→ **Exercise details**: Please give the data again in full, exactly as it reads.

----------------

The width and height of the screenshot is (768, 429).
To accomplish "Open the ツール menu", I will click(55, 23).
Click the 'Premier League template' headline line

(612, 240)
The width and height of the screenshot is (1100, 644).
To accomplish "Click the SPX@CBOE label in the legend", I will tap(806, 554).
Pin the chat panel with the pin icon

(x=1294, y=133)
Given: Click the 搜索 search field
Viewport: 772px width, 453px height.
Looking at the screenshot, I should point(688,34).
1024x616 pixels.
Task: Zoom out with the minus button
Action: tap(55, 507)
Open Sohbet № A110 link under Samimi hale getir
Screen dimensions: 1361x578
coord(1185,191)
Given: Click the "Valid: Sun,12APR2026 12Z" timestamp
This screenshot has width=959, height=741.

----------------

→ **Reply to the exercise**:
The width and height of the screenshot is (768, 429).
To accomplish "Open the ツール menu", I will click(55, 23).
Click the 'Premier League template' headline line

(612, 240)
The width and height of the screenshot is (1100, 644).
To accomplish "Click the SPX@CBOE label in the legend", I will tap(806, 554).
Pin the chat panel with the pin icon

(x=1294, y=133)
Given: Click the 搜索 search field
Viewport: 772px width, 453px height.
Looking at the screenshot, I should point(688,34).
1024x616 pixels.
Task: Zoom out with the minus button
Action: tap(55, 507)
Open Sohbet № A110 link under Samimi hale getir
Screen dimensions: 1361x578
coord(1185,191)
Given: Click the "Valid: Sun,12APR2026 12Z" timestamp
This screenshot has width=959, height=741.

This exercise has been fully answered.